Rittberger hat selbst zwei Einsprüche beim Regionalverband eingereicht. Dass die Öffentlichkeitsbeteiligung digitaler werden soll, unterstützt er: "Gerade denen, die skeptisch oder gegen Windkraft sind, müsste man sagen: Setzt euch hin und überlegt euch was wichtig ist, schreibt es in die Eingabemaske oder eine E-Mail. Das macht Sinn. Einfach Kästchen anklicken, mit denen Serieneingaben rausgehauen werden: Ich glaube, da hat niemand was davon."

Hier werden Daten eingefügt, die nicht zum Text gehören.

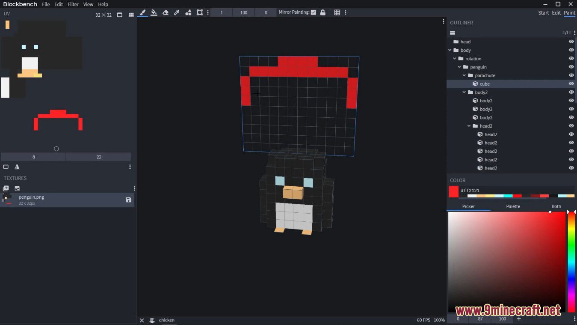Select the Color Picker eyedropper tool
Image resolution: width=577 pixels, height=325 pixels.
tap(177, 12)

"Politisch heikel": Dienstleister hält sich raus

Mit einer Petition sammeln nun die Befürworter bis Mitte Oktober Unterschriften als Zeichen der Unterstützung für die Planungen des Regionalverbands. Zwischen Vertretern von Gegenwind Neckar-Alb und Pro Windkraft Neckar-Alb gab es bisher noch keine persönlichen Gespräche abseits von Medienberichten. Zu unvereinbar scheinen die Positionen, heißt es zumindest von Windkraftgegner Herbert Bitsch.

Wie es um den Diskurs zum Thema Windkraft steht, zeigt auch die Position des Unternehmens, das die Digitalisierung der Einsprüche übernommen hat. Der Dienstleister möchte öffentlich nicht damit in Verbindung gebracht werden. Die Geschäftsführung möchte nicht in die "politisch heikle" Diskussion um die Windkraft reingezogen werden. Stand jetzt sind etwa 70 Prozent der analogen Einsprüche verarbeitet.